> _Your objective_:
From the records below, extract only the lines running from the line with "Pick the R25 56 kOhms resistor" to the line with "You are a computer-use agent. Screen", both lines included, reproducing them exactly.

Recorded data:
* * * * *

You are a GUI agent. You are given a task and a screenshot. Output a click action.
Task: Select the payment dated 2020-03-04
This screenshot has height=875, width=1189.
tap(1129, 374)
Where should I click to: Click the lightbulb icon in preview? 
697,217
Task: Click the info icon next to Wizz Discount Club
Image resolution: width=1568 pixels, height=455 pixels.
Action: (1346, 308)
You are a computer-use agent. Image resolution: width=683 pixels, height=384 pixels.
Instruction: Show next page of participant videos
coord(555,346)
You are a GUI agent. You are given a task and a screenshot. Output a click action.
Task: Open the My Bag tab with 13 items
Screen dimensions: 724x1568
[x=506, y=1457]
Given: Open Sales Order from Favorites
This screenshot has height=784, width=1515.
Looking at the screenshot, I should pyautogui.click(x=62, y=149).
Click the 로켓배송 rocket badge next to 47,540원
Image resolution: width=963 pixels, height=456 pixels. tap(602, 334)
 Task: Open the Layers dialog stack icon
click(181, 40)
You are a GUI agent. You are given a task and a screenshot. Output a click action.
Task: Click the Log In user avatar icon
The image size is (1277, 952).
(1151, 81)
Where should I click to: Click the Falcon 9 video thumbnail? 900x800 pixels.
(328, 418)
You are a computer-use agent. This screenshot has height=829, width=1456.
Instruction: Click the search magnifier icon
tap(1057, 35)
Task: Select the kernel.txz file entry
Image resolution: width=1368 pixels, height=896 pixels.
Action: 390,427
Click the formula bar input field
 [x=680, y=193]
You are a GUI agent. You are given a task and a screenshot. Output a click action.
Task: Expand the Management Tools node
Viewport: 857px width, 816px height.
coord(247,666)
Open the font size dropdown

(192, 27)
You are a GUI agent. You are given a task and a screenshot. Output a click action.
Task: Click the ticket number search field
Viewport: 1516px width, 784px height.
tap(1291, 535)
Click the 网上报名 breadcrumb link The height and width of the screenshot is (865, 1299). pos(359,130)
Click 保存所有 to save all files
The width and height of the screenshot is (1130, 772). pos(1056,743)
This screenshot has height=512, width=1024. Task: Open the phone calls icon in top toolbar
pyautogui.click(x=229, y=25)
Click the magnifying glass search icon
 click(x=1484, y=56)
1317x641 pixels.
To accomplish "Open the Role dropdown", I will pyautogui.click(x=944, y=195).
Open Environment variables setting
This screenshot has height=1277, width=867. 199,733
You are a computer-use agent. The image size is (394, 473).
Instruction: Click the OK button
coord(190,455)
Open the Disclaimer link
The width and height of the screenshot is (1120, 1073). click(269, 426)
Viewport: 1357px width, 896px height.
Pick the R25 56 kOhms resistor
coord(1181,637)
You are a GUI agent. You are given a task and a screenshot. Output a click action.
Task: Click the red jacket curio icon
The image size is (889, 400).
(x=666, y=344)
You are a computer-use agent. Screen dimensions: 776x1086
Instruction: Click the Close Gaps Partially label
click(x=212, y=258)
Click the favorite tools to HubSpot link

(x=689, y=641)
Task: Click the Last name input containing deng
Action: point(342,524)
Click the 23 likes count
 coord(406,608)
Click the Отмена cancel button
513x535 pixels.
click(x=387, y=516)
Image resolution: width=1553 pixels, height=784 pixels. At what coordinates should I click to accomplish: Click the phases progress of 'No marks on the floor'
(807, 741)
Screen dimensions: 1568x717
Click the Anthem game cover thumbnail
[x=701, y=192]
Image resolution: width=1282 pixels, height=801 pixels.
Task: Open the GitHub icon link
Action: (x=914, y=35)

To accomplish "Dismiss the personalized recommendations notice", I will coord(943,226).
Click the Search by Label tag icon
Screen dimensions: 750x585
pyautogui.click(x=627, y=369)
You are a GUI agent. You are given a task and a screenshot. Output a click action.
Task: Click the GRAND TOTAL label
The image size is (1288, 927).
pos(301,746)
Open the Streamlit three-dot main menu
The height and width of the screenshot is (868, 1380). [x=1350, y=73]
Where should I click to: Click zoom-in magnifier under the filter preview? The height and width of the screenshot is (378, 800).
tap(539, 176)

* * * * *

> _The completed task_:
Pick the R25 56 kOhms resistor
coord(1181,637)
You are a GUI agent. You are given a task and a screenshot. Output a click action.
Task: Click the red jacket curio icon
The image size is (889, 400).
(x=666, y=344)
You are a computer-use agent. Screen dimensions: 776x1086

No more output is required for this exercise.